Resim yapmaya bir süre ara verdim. Yazın tüm malzemelerimi alıp gezmek işime gelmedi. Tembelliğim tuttu. Denize girerim, yüzerim, şu sıcaklarda boyalara bulanmayayım gibi türlü bahaneler uydurdum. Bu da kendimi kandırma sanatım… Boş duracak değildim. Kendi kendimle yarıştığım lezzetlerle mutfak aktivasyonlarımla çevremden övgüler aldım. Çakma Frida Kahlo havasında gezeyim, bir de İnci Küpeli Kız klasında bir resim yapayım, Monet nilüferleri döktüreyim modundan sıyrılınca içimden bir Cavidan fırladı ve mutfağın Sinsirellası olup çıktım.

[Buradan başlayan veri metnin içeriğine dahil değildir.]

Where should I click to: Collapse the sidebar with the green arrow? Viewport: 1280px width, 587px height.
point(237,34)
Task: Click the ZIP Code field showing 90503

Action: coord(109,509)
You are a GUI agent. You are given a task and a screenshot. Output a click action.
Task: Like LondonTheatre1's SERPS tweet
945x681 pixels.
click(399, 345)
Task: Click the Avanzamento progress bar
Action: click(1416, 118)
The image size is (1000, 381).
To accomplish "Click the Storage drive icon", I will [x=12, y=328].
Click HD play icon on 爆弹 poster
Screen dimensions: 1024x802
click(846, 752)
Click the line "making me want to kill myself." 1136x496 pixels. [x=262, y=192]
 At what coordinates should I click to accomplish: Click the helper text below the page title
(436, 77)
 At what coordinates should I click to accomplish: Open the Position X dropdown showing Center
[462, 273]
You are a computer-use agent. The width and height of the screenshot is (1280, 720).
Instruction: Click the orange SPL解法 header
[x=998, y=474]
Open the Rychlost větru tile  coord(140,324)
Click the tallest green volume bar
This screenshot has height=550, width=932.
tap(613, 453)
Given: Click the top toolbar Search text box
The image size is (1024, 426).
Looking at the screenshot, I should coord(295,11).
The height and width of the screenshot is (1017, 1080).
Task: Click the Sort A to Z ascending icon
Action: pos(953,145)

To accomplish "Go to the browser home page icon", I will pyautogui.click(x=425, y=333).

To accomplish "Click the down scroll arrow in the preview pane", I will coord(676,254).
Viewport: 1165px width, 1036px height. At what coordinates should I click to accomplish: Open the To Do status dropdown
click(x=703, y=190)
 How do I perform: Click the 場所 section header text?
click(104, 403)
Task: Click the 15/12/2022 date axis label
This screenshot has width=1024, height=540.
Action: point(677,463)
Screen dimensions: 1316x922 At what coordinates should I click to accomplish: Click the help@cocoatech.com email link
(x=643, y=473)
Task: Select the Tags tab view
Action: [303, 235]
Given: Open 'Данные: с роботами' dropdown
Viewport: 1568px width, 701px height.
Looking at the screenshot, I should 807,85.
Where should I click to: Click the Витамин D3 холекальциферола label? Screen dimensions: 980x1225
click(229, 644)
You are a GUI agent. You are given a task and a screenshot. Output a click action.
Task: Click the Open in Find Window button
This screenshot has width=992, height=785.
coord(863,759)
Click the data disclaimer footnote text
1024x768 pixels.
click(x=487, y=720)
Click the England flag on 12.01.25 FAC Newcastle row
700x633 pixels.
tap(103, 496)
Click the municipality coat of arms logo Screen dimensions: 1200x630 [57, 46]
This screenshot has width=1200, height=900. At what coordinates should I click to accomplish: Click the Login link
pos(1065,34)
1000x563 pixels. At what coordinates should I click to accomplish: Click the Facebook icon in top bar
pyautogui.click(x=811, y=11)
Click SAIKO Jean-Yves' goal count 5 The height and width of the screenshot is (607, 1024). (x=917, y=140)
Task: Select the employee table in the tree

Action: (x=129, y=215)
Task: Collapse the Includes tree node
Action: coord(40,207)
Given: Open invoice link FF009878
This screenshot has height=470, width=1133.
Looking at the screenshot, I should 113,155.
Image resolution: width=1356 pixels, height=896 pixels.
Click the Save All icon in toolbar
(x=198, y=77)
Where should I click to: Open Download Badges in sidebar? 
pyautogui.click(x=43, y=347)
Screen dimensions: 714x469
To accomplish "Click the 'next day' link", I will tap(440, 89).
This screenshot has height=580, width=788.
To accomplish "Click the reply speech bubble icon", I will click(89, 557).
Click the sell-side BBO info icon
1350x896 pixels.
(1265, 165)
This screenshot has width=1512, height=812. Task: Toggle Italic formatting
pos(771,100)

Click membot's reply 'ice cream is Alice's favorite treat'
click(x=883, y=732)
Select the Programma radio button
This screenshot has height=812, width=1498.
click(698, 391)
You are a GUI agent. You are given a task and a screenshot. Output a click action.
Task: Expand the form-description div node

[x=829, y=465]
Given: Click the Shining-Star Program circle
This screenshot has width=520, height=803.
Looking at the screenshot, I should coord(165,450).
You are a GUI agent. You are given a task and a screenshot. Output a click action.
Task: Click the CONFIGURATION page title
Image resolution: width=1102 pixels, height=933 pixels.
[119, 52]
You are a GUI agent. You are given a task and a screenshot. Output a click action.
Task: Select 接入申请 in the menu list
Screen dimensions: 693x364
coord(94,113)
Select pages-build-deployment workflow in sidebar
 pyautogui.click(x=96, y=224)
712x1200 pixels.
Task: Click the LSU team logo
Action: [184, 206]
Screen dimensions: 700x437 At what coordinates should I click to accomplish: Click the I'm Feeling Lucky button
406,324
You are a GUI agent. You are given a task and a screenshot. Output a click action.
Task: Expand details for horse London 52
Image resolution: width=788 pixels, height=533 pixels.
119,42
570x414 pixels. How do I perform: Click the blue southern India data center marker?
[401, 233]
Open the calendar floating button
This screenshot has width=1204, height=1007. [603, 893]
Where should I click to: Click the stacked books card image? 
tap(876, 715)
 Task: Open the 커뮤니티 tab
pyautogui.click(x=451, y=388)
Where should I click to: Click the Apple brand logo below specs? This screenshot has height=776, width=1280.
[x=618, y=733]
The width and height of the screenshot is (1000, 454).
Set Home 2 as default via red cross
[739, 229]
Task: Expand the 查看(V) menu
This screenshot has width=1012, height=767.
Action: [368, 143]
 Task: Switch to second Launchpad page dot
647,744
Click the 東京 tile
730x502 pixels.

Zeytinyağlı dolmanın kraliçesi, efsane çiğ börek ustası, damak çatlatan içli köfteci derken konukların da gazıyla iş ilerledi ve resim için uzun bir antrakt oldu. Utanmasam verandada bir akşam yemeğine Vedat Milor’u davet edecektim.
Şu üç rengi karıştırırsam nasıl bir armoni olur konsantrasyonum, sebzeli et kombinasyonlarına dönüştü. Bu gastronomi dünyasının Nobel’ine hazırlanıyormuşçasına hararetli performanslarım sırasında mutfak penceresinden sokağın kedileri meraklı gözlerle beni izlediler hep. Komşuda pişer, bize de düşer beklentisi de mevcut tabii.
Sonuçta yazın ikamet ettiğimiz mahalde kış boyunca kıtlık bilincinde yaşamış olan sokak kökenli kedi tayfası aşama yaptı. İlk günlerde ne verilirse iştahla yerken, yiyeceklerin arkasının geleceğine emin olduktan sonra bu tüylü şahıslarda seçicilik başladı. Markaların mamalarını ayırmaya başlamaları fazla uzun sürmüyor zaten. Derken benim imalatım olan yiyeceklere dadandılar. Beşamelli tavuk, kaymak yatağında limonlu somon menülerindeydi.
Verandaya çıktığım anda sokağın kedi nüfusu bana doğru koşturuyor. Tinerci çocuk gibi peşimdeler.
Yaz bitti ve malum ahalide ağırlık gözle görülür şekilde arttı. Zayıf, minyon pisicikler koca göbekli, parlak tüylü toramanlar oldular. Bizim de dönüş zamanımız geldi çattı. Aylarca iyi beslenip toparlanan tayfa, şimdi kedisever komşulara emanet.
Evdekilerden tripler.
Kışlık ikametgâhımız olan İstanbul’daki evimizin kadrolu iki kedicanı Paşa ve Siklamen, dönüşümde önce sevinçlerini gizleyemediler. Kızım onlara iyi bakmıştı. Fakat uzun süreli gelmeyişlerimin bir cezası olacaktı elbette.
İlk tepki Paşa’dan geldi. Kucaklayıp sevmek için ona doğru uzandığımda nefretin zirvesinde, flamayla önden koşarak kaçtı. Bir köpek olsa ben kapıdan girdiğimde zıp zıp zıplar, kuyruğunu saniyede bir çırparak yüzümün her santimine salyasını sürerdi. Ama karşımda haşmetli, şahsiyetli kral ve kraliçe var.
Ya tamam artık, gel biraz seveyim diyorum, ben senin oyuncağın değilim gibi suratıma dik dik bakıyor. Manifest yapıp adak adamış âdeta, gözü penceredeki kuşa kayıyor.
Üç renklilerin kraliçesi kız kediye dönüyorum. Kafasını başka yöne çeviriyor. Hatta aynaya bakıyor. Kendiyle mi yüzleşiyor, narsizmin sınırlarında mı dolanıyor belli değil.
Sonunda kız kedi dayanamadı kucağıma zıpladı. Özlem giderdik epeyce.
Resim zamanı.
Uzun süre tuvallerden, renklerden uzak kalınca elim durdu mu acaba gibi endişem olmuştu. Neyse artık aşçılık ve ressamlığı dengelemek gerek. O arada arkadaşım arıyor. Ne yapıyorsun diyorum, evi temizliyorum diyor. Bırak artık şu titizliği diyorum, “Sen kendine bak, bütün gün kumdan kedi kakası temizliyorsun” diyor. Gülüyoruz.
Bu arada pisicanlarla iyice kaynaştık. Kincilikleri yok çok şükür. Ben tuval başındayken yanımda tilki bayıltması yapıyorlar. Kış günlerinin kaloriferli huzuru içindeyiz. Belli ki, bu mevsimsel döngüyü şimdilik umursamıyorlar. Sıcak yaz günlerine daha çok var.